— Begin Records to process —

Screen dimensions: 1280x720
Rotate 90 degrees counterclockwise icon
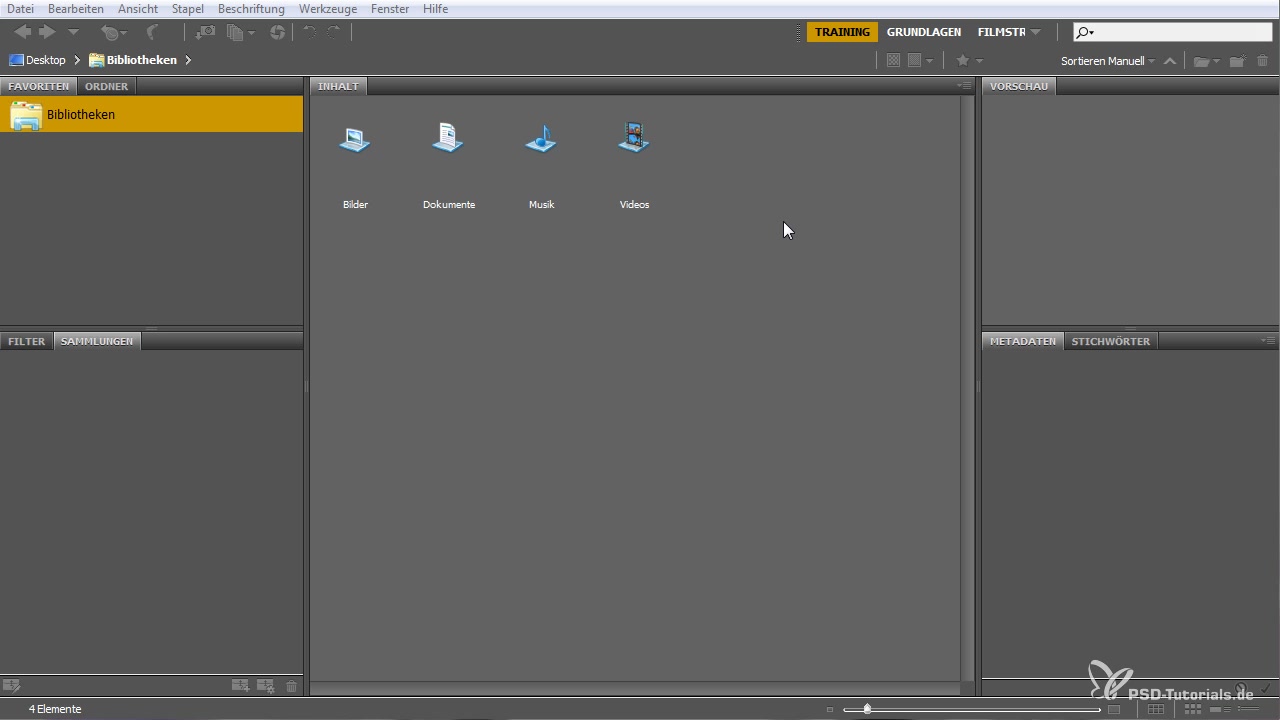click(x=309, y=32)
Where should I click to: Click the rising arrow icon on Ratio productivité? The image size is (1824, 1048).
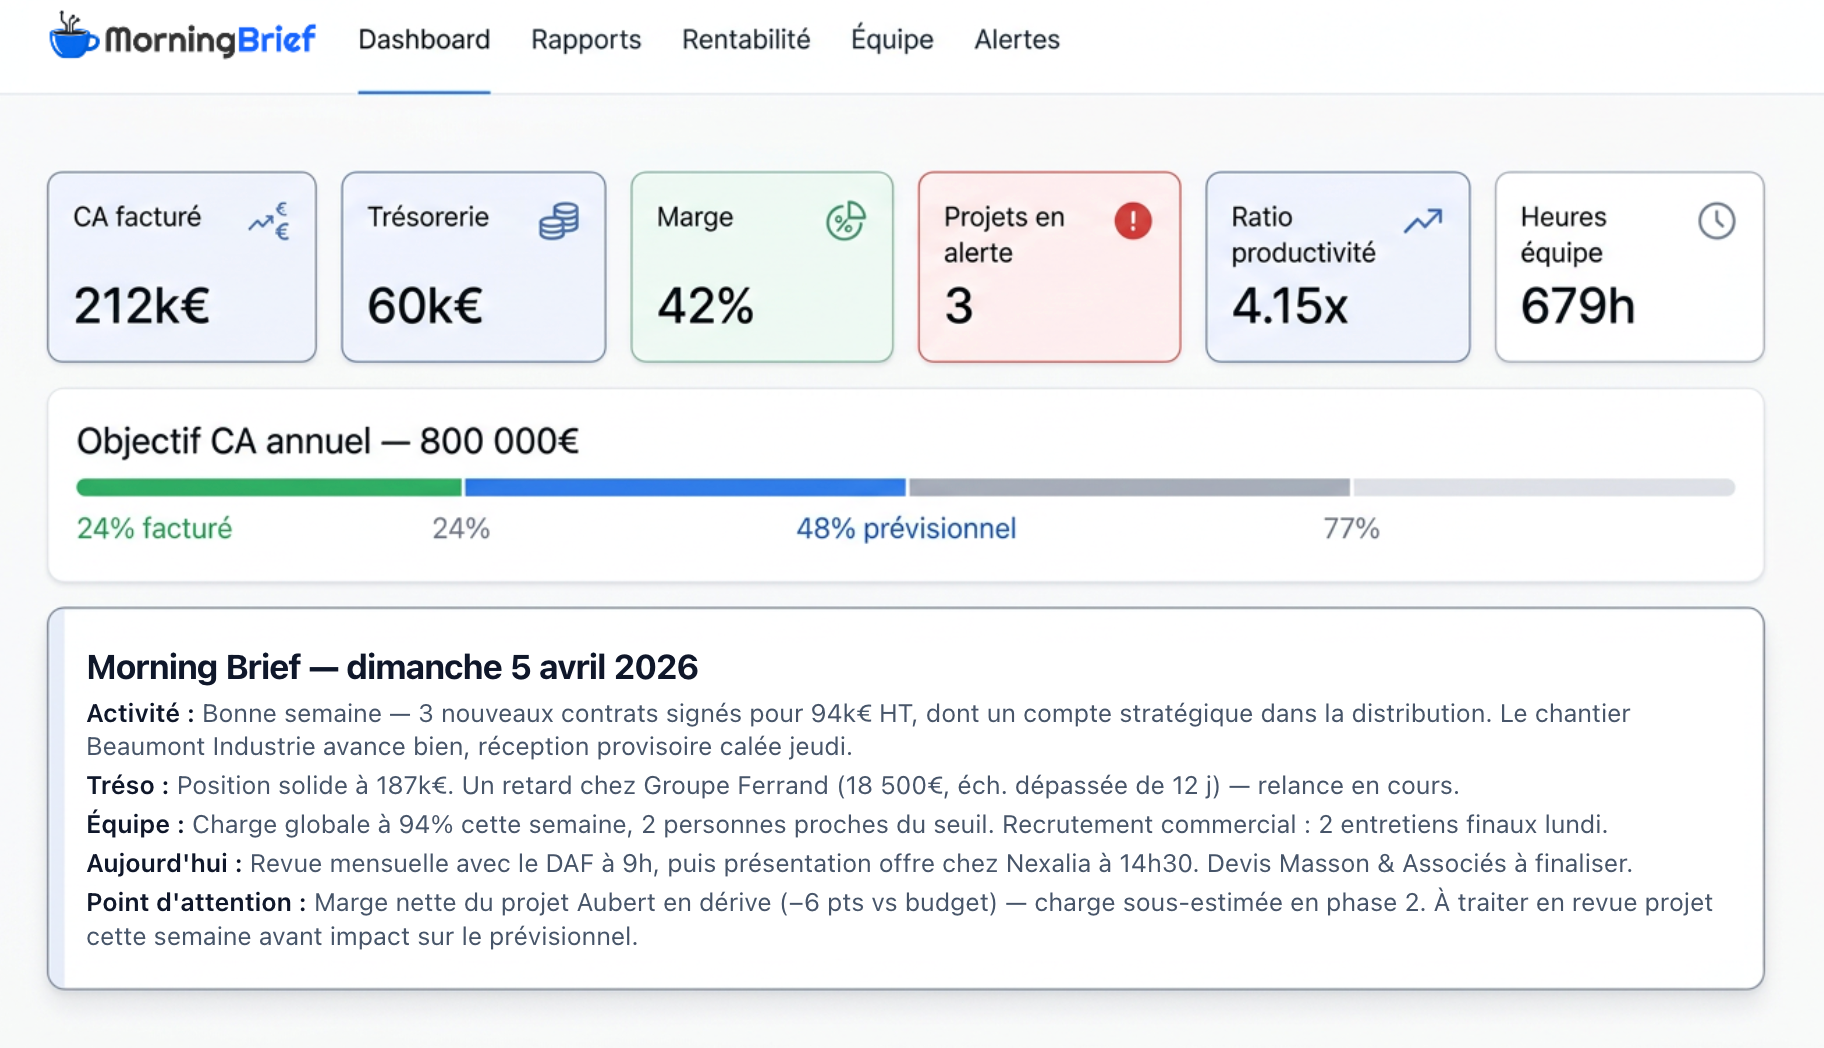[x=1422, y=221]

— End Records to process —

What is required: Return each line of the listing that contains the string "icon", treating uppercase and lowercase letters as different.

Full answer:
Rotate 90 degrees counterclockwise icon
Where should I click to: Click the rising arrow icon on Ratio productivité? The image size is (1824, 1048).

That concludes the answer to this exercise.